**Your goal**
Below are the records; output them exactly from the first line through the line with "This screenshot has width=672, height=898.", stopping there.

··········

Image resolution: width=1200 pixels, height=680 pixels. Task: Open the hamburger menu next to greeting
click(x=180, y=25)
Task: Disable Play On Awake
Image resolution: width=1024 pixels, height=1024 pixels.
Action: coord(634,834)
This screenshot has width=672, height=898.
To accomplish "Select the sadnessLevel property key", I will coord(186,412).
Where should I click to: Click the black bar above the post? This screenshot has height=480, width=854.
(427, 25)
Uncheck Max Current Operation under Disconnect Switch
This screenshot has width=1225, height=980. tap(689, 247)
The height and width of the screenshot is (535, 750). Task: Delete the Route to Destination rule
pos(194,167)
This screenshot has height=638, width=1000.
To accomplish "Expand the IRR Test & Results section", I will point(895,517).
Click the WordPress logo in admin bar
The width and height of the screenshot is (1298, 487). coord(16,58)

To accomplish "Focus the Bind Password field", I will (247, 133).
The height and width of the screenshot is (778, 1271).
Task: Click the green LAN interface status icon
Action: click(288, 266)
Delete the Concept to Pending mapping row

··········

**Exercise solution**
Image resolution: width=1200 pixels, height=680 pixels. Task: Open the hamburger menu next to greeting
click(x=180, y=25)
Task: Disable Play On Awake
Image resolution: width=1024 pixels, height=1024 pixels.
Action: coord(634,834)
This screenshot has width=672, height=898.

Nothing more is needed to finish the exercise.